**Exercice proposé 1**
Répondez à ces questions à l'aide de la fiche sur La Forteresse noire.
(a) Quelle est la durée du film ?
(b) Dans quel pays et en quelle année se déroule l'histoire ?
(c) Quel studio a imposé le montage du film ?

**Texte source**

————————

LA FORTERESSE NOIRE

The Keep – Etats-Unis, Royaume-Uni – 1983
Genre : Fantastique, Horreur
Réalisateur : Michael Mann
Acteurs : Scott Glenn, Jürgen Prochnow, Ian McKellen, Alberta Watson, Gabriel Byrne, Robert Prosky, Morgan Sheppard…
Musique : Tangerine Dream
Durée : 96 minutes
Distributeur : Carlotta Films
Date de sortie : 14 mai 2025
LE PITCH
Roumanie, 1941. Une garnison nazie investit une forteresse isolée des Carpates, malgré les avertissements du gardien. D’étranges morts surviennent, révélant la présence d’un mal ancien enfoui dans les murs. Tandis qu’un officier cherche à percer ce mystère, un érudit juif et sa fille, sortis des camps, sont contraints de coopérer avec leurs bourreaux pour affronter l’horreur qui s’éveille.
Le sort en est jeté !
Sorti en 1983, La Forteresse noire appartient à cette catégorie douloureuse des grands films malades. À l’instar du Dune de David Lynch, il porte les stigmates d’un montage imposé – ici par la Paramount – trahissant la vision originale de son auteur. Bien qu’il ne s’agisse que du squelette du film qu’il aurait pu être, il demeure un artéfact fascinant, hanté par des visions troublantes et une ambition toujours palpable.

————————

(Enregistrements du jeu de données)
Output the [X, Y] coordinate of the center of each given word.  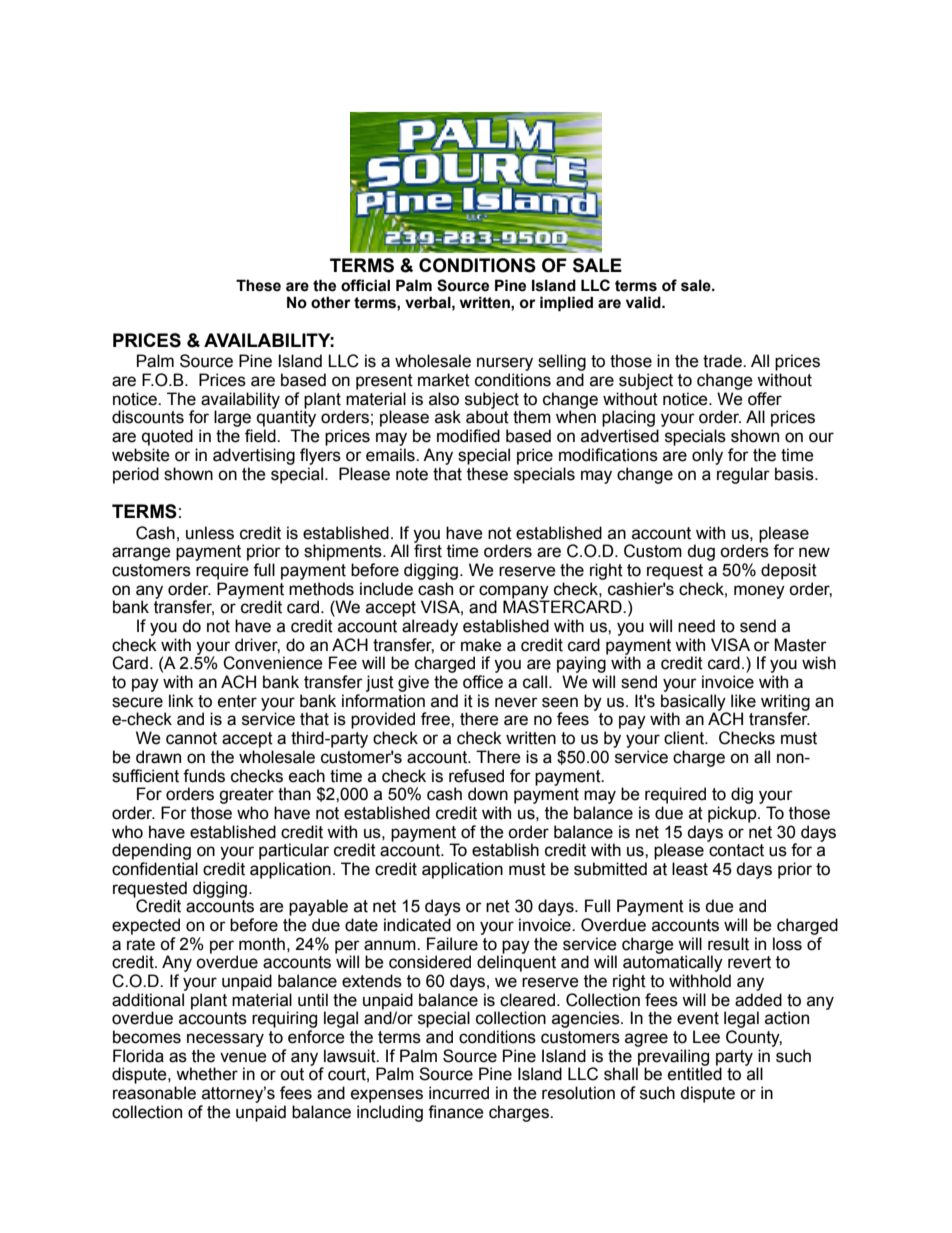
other [331, 302]
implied [566, 303]
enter [237, 701]
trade [723, 361]
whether [207, 1074]
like [743, 701]
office [483, 682]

————————

**Exercice proposé 2**
Convertissez les lignes des enregistrements en une liste JSON de chaînes, avec une chaîne par ligne et sans les lignes vides. Omettez l'image.

**Corrigé 1**
(a) 96 minutes.
(b) En Roumanie, en 1941.
(c) La Paramount.

**Corrigé 2**
[
  "Output the [X, Y] coordinate of the center of each given word.  ",
  "other [331, 302]",
  "implied [566, 303]",
  "enter [237, 701]",
  "trade [723, 361]",
  "whether [207, 1074]",
  "like [743, 701]",
  "office [483, 682]"
]